The combination of benchmarking and Principal Component Analysis forms a powerful tool for evaluating the efficiency of irrigation schemes. The quantitative evaluation of performance of three rice irrigation schemes in western Kenya using a set of benchmarking indicators revealed the areas that needed improvement. Analysis of water supply indicators shows that, the water supplied by the irrigation schemes is sufficient to meet crop water demands. The irrigation schemes have low water use efficiency. In terms of financial performance, the irrigation schemes are not financially self-sufficient. The water fee charged was not sufficient to pay for the cost of irrigation. Land and water productivity in western Kenyan rice irrigation schemes was found to be generally good. Computation of a single performance score using performance indicators and principal component analysis enabled ranking of the irrigation schemes. The Bunyala irrigation scheme was found to be the best performing scheme, whereas the Ahero irrigation scheme was the least performing in the region. The overall performance of public rice irrigation schemes in western Kenya is average. Operation and management measures should be put in place to improve performance.

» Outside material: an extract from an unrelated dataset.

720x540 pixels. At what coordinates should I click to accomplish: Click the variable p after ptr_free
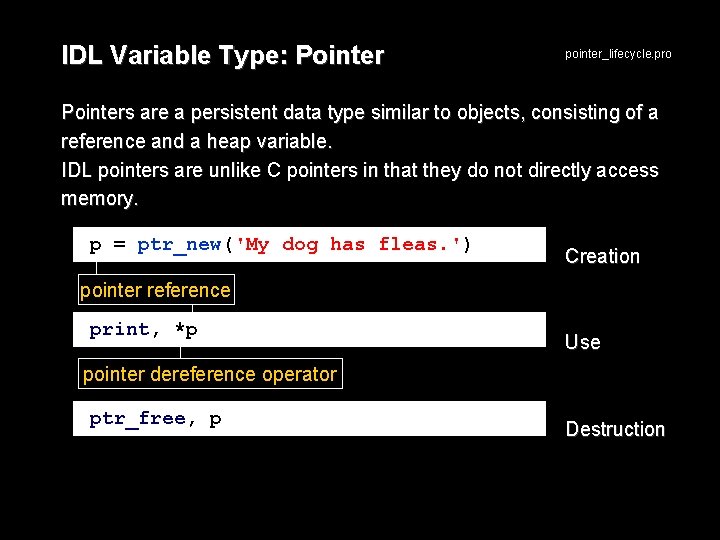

The schemes need to adopt a systematic routine data collection and management to aid in the monitoring and evaluation of performance. Stakeholders and scheme managers can use this information to reformulate policies and strategies to enhance performance of public rice irrigation schemes in Kenya.

Author Contributions

F.M.M. designed the methodology, analysed data, interpreted the results and prepared the manuscript. P.G.H. conceived the research idea. J.M.R. assisted in obtaining the datasets. P.G.H. and J.M.R. guided in analysis and correction of the initial draft.

Funding

This research was funded by the African Union Commission (AUC) and Japan International Cooperation Agency (JICA).

Acknowledgments

The authors are grateful to National Irrigation Board (NIB) for granting access to western Kenyan irrigation schemes. We are also grateful to the Kenya Meteorological Department (KMD) and the management of the Ahero, Bunyala and West Kano irrigation schemes for providing historical data sets for this study.

Conflicts of Interest

The authors have no conflict of interest.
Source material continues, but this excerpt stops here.